Top of Data shown

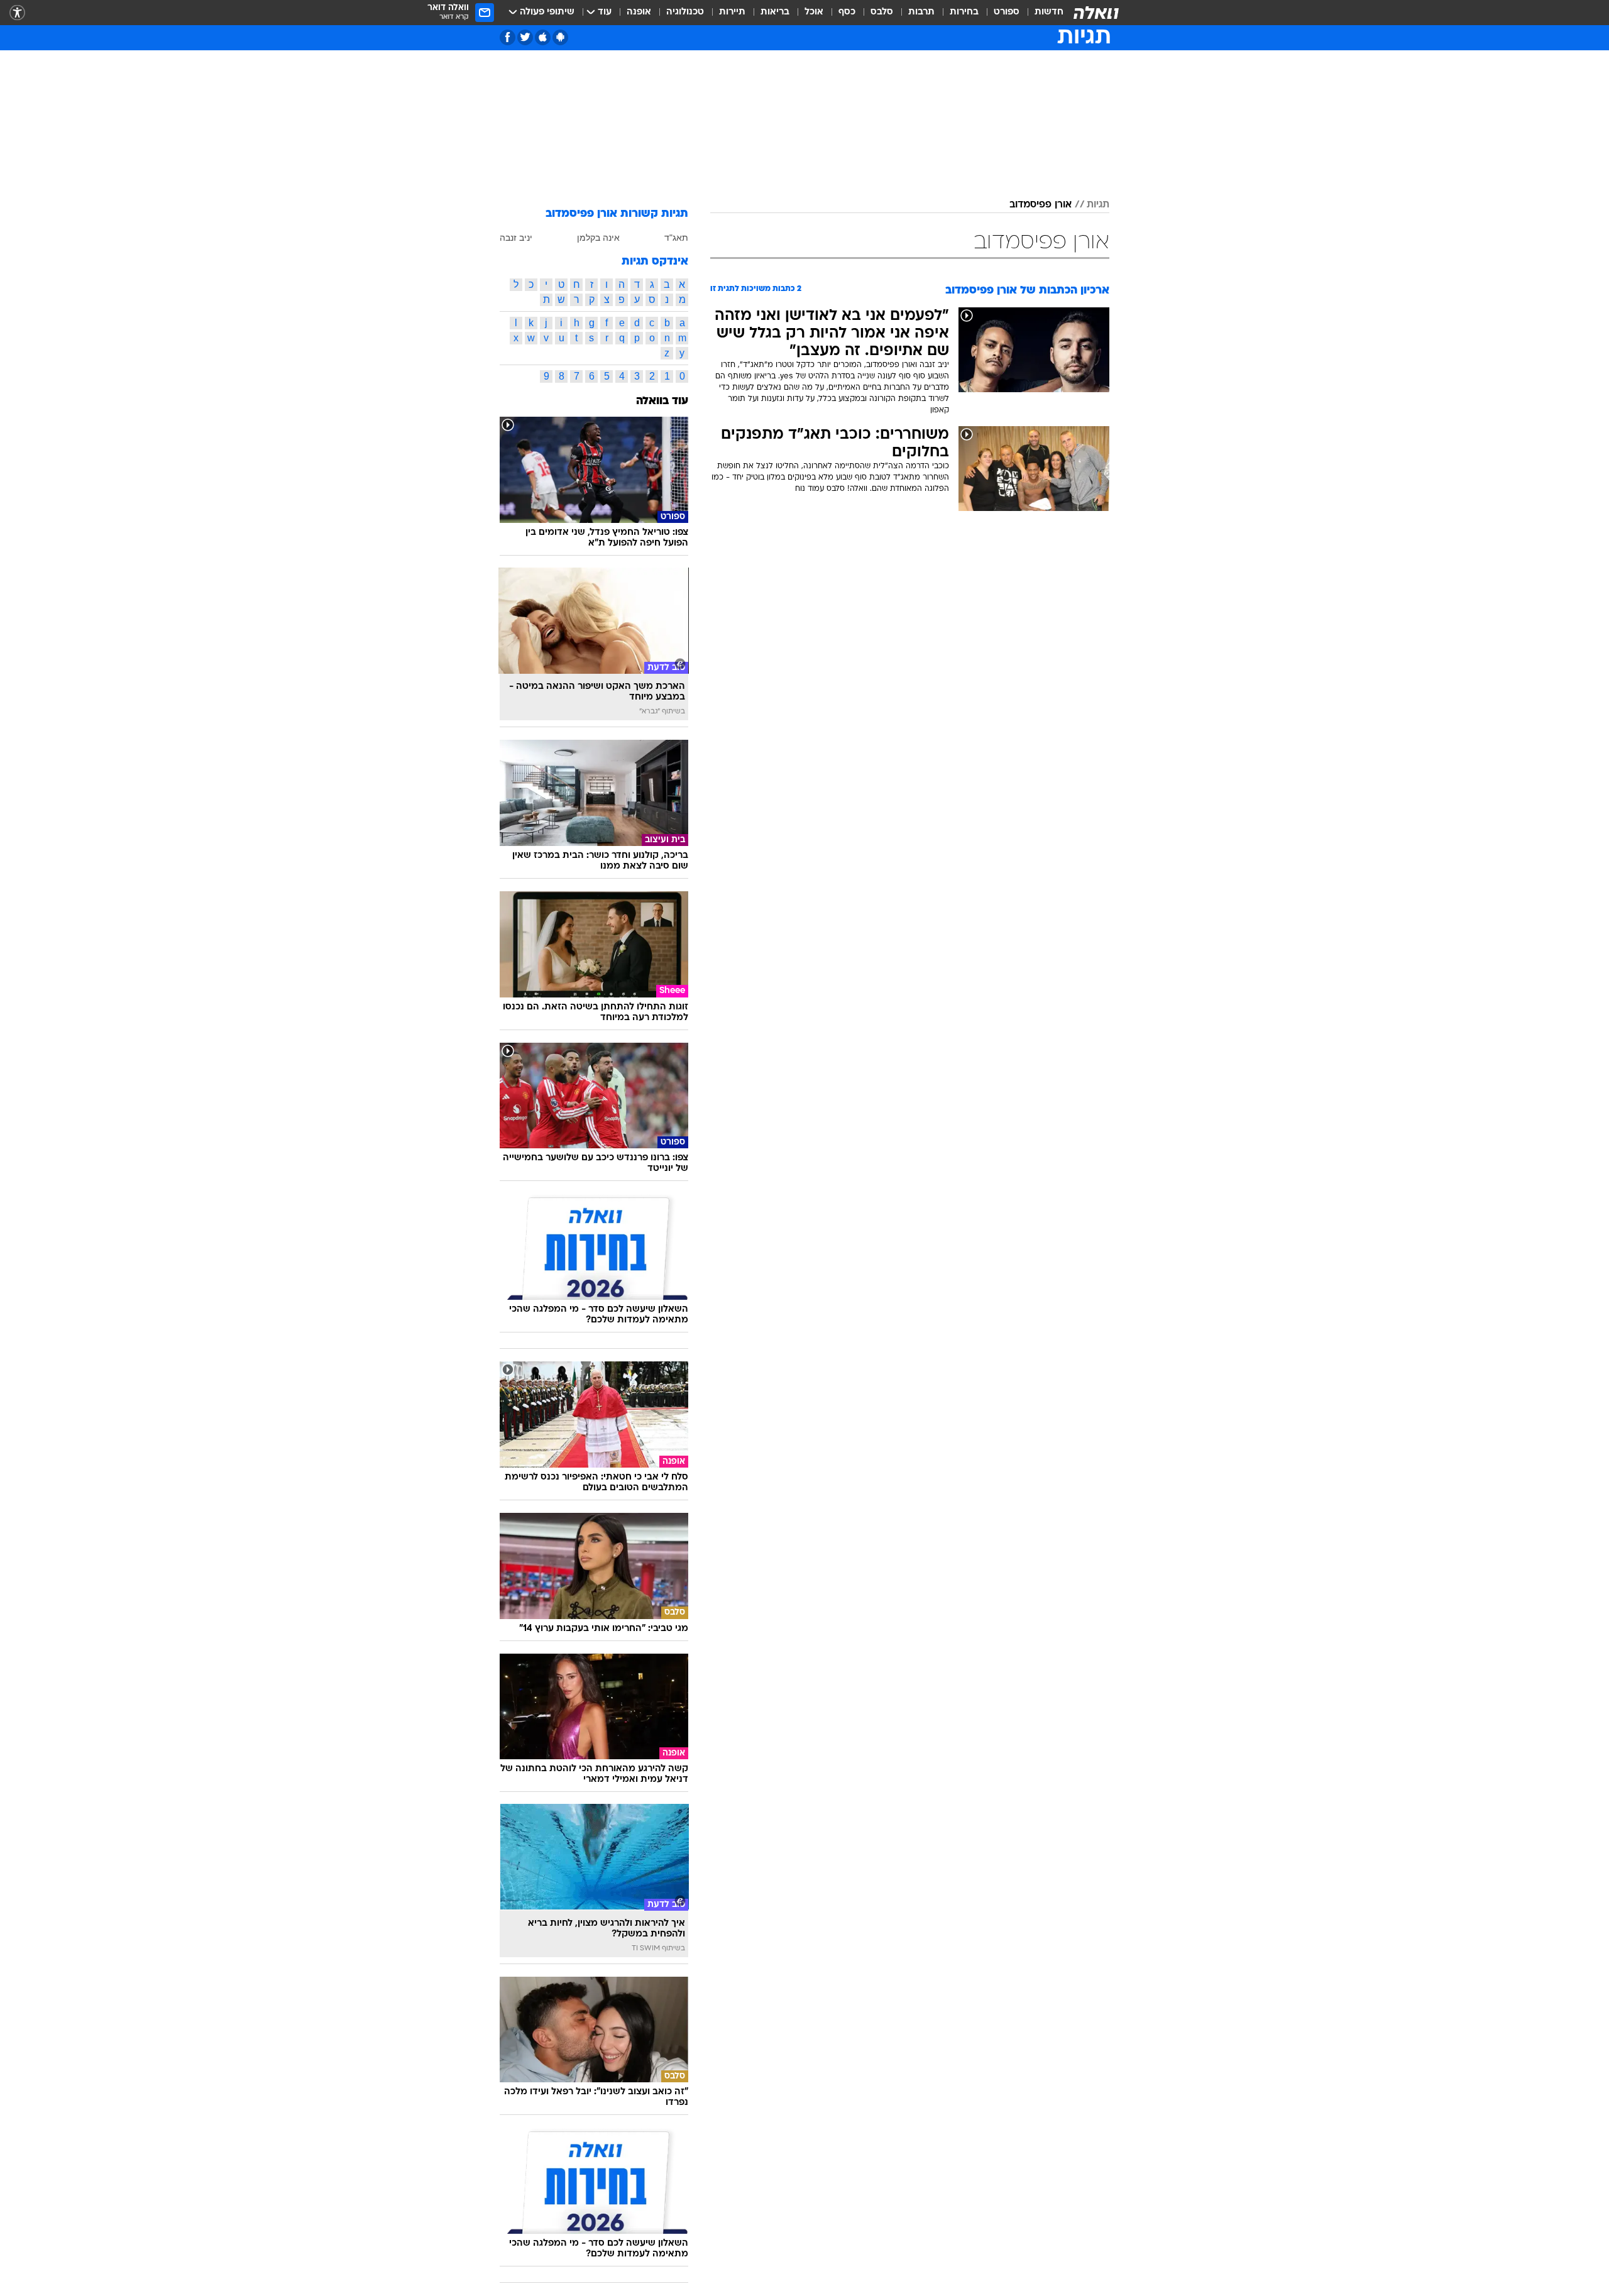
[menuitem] (1041, 12)
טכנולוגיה (685, 12)
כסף (846, 12)
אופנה (639, 12)
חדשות (1049, 12)
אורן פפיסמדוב (1040, 205)
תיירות (732, 12)
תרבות (921, 12)
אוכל (813, 12)
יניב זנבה (516, 238)
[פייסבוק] (507, 37)
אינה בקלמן (598, 238)
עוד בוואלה (662, 401)
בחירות (964, 12)
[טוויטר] (525, 37)
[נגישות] (17, 13)
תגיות (1098, 205)
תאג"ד (676, 238)
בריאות (775, 12)
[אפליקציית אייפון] (543, 37)
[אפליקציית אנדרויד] (560, 37)
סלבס (881, 12)
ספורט (1006, 12)
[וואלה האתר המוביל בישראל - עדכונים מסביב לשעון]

Bottom of Data shown

**Work to be completed:** Going back to the entries above, set down exactly the lines that begin at the one with "טכנולוגיה (685, 12)" and end at the one with "[טוויטר] (525, 37)", both included, and nothing else.

**Written response:**
טכנולוגיה (685, 12)
כסף (846, 12)
אופנה (639, 12)
חדשות (1049, 12)
אורן פפיסמדוב (1040, 205)
תיירות (732, 12)
תרבות (921, 12)
אוכל (813, 12)
יניב זנבה (516, 238)
[פייסבוק] (507, 37)
אינה בקלמן (598, 238)
עוד בוואלה (662, 401)
בחירות (964, 12)
[טוויטר] (525, 37)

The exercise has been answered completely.